→ AIM OF THE TASK
Could you update the lines beginning at the one that has "Click the デザインを作成 button" and ending after the one that has "The width and", replacing "preferences" with "settings" and leaving all else as is? Return only those lines, and leave the pictures out.

## Begin

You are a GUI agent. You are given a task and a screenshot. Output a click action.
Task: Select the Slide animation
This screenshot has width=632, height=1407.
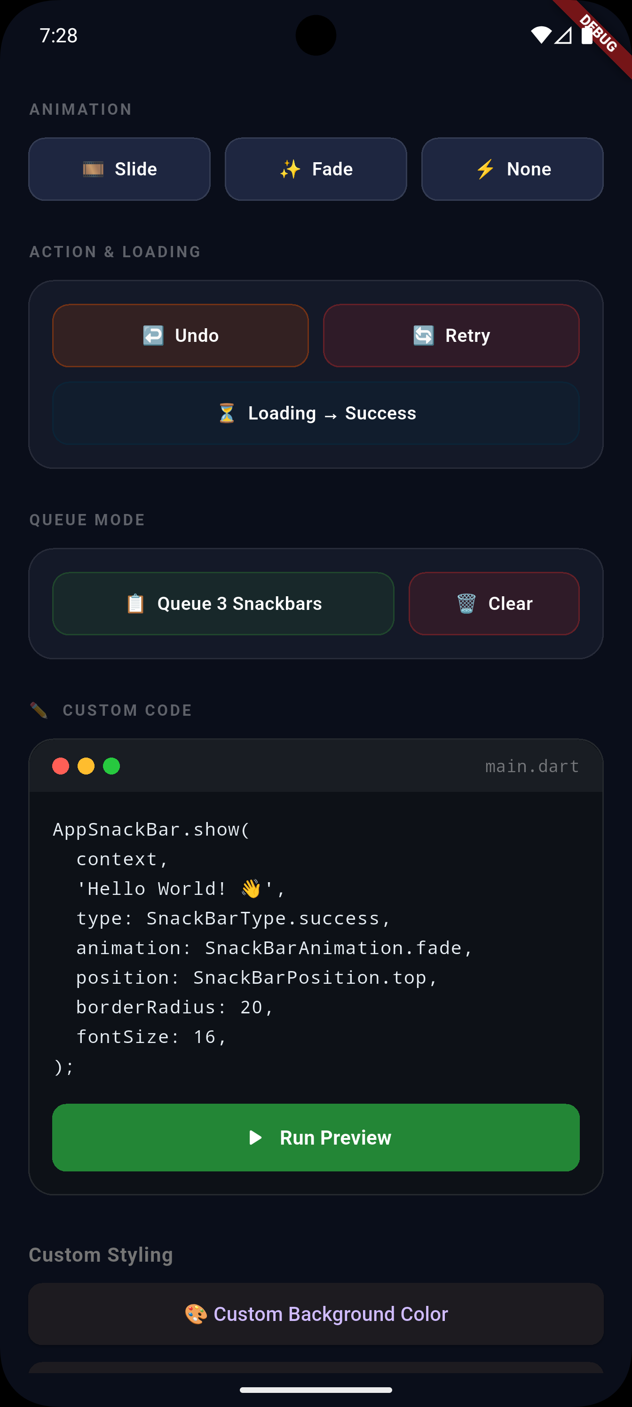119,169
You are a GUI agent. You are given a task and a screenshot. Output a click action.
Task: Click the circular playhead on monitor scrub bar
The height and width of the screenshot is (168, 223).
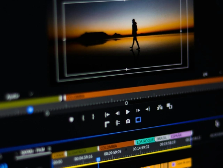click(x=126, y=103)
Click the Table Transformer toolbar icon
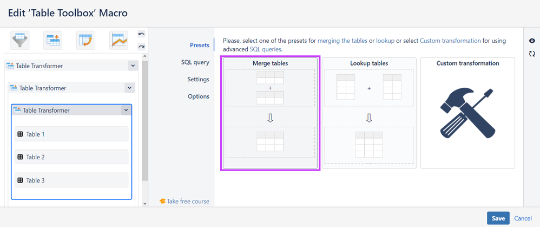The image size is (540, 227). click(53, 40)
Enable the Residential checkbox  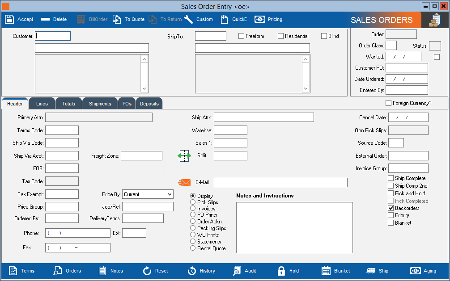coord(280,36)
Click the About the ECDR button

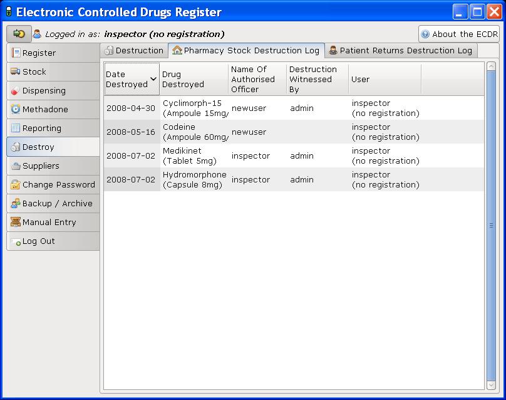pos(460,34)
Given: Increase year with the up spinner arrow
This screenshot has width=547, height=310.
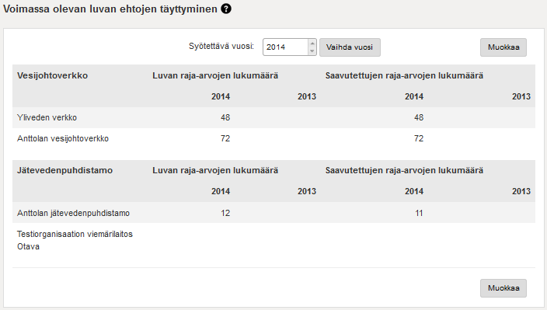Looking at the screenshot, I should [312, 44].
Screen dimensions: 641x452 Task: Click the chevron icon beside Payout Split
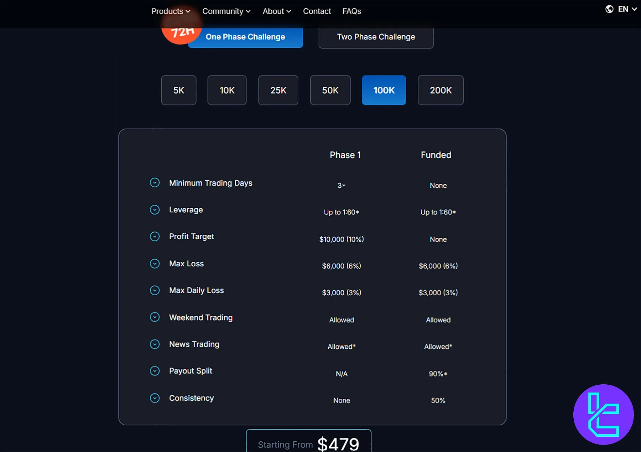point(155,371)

## End
## Begin

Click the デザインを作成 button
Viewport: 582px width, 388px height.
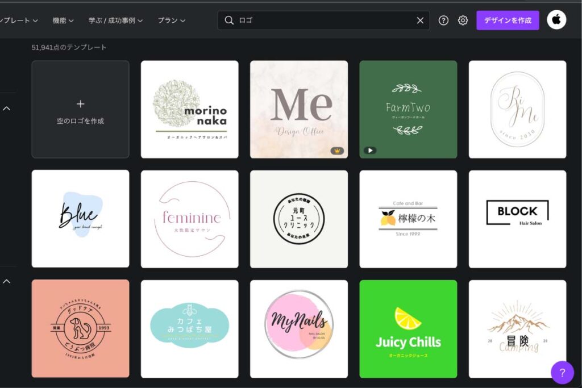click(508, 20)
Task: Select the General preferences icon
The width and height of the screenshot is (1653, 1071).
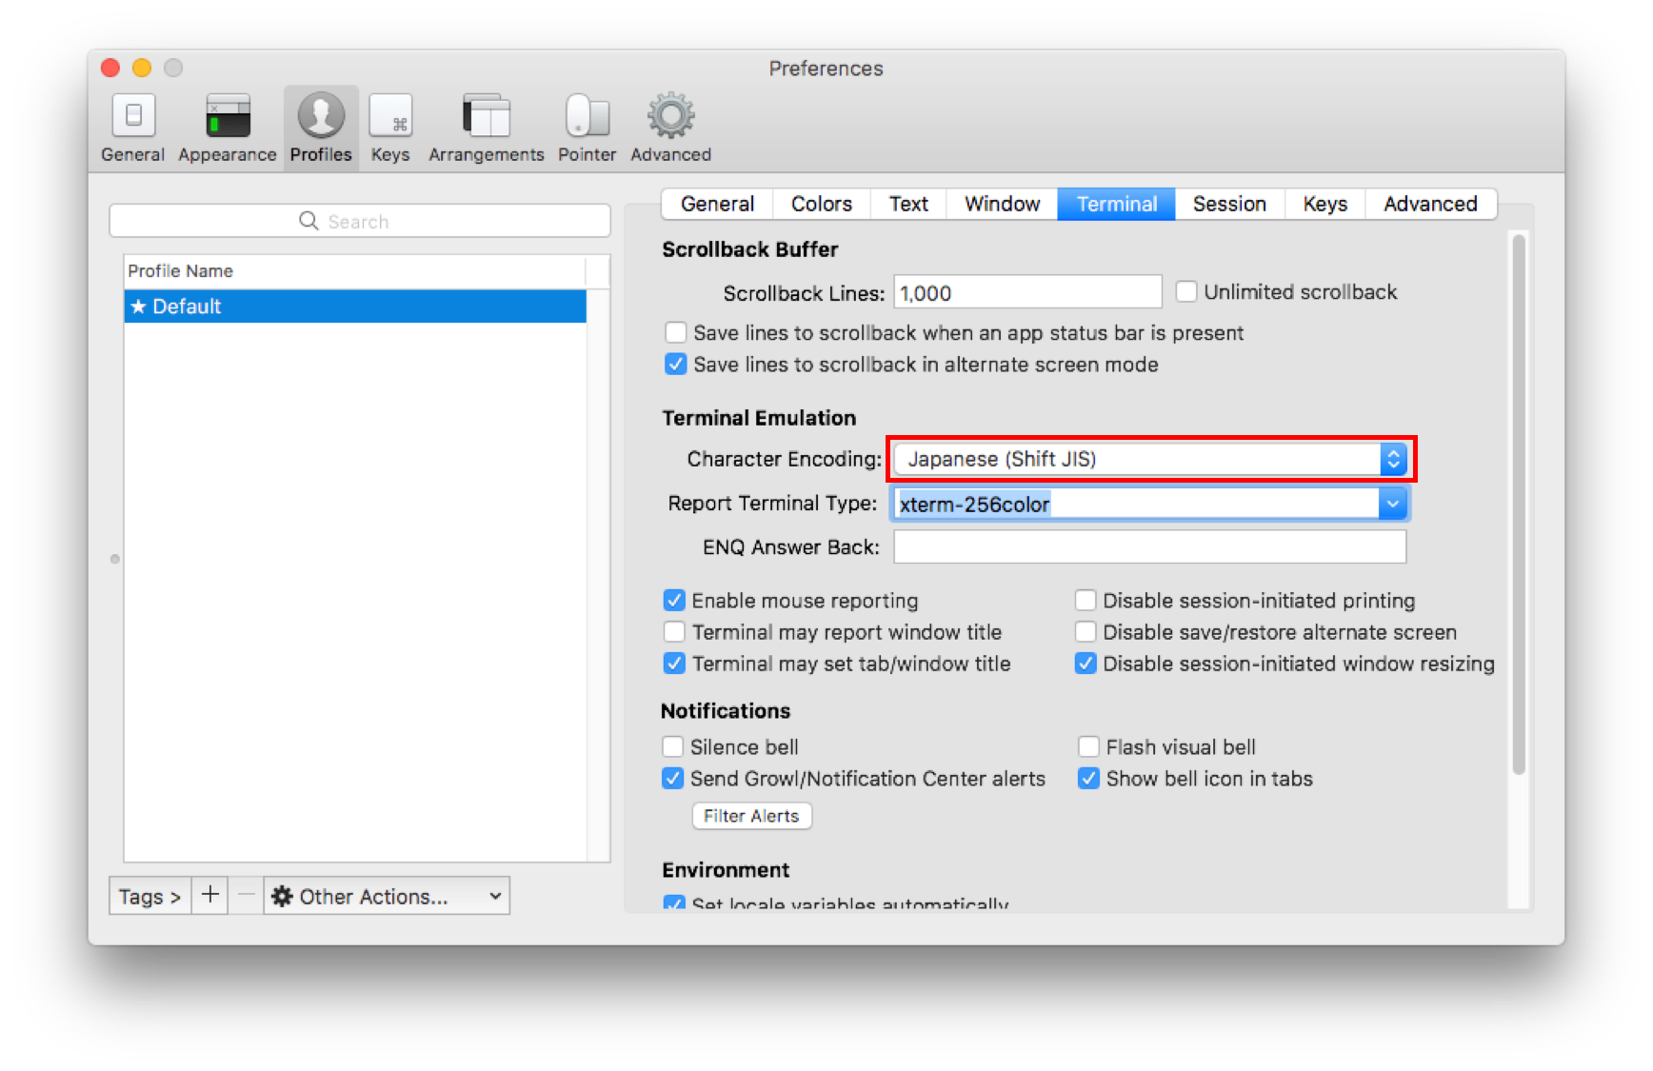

## End

→ FINISHED EXERCISE
Click the デザインを作成 button
Viewport: 582px width, 388px height.
click(508, 20)
Task: Select the General settings icon
The width and height of the screenshot is (1653, 1071).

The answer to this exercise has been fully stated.